TASK ITEM ▸ Please return every line below that contains the string "chevron".
···
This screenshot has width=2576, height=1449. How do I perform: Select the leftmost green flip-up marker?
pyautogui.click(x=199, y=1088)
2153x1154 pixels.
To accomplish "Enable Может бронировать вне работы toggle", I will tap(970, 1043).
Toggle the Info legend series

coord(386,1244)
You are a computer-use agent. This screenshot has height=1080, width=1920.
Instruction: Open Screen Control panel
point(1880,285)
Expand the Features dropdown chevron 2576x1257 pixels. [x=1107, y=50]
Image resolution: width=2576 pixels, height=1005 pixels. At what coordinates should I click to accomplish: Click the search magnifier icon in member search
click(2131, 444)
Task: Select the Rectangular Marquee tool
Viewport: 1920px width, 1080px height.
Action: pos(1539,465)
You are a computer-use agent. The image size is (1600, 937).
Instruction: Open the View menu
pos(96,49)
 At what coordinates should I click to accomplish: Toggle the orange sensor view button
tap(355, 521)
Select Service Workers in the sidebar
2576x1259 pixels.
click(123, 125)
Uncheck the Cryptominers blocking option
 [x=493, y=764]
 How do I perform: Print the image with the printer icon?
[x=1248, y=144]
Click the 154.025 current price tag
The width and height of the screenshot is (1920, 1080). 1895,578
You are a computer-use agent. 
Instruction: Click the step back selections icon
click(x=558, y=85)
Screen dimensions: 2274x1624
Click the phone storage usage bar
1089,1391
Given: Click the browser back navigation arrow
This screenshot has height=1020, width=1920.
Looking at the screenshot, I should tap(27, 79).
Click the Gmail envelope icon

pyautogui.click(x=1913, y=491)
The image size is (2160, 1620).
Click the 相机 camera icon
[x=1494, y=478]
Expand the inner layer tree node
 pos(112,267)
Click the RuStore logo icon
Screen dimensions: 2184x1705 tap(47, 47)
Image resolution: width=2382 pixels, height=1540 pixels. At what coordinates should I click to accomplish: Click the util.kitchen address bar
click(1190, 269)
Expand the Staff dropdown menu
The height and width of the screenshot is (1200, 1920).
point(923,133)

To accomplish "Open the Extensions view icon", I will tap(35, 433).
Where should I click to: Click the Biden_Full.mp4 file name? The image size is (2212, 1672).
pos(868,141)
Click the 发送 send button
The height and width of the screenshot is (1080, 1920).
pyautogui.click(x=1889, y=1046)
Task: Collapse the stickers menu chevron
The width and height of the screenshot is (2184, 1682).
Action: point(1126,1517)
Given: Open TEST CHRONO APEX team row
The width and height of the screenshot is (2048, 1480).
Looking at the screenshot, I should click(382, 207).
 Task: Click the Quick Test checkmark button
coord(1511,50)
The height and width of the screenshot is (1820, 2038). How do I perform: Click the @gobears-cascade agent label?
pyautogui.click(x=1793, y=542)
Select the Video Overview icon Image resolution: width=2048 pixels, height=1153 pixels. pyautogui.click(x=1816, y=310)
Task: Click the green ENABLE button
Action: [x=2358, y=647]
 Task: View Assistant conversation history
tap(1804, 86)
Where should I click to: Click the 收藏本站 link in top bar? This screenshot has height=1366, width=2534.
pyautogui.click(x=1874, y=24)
···
WRITTEN ANSWER ▸
Expand the Features dropdown chevron 2576x1257 pixels. [x=1107, y=50]
Task: Collapse the stickers menu chevron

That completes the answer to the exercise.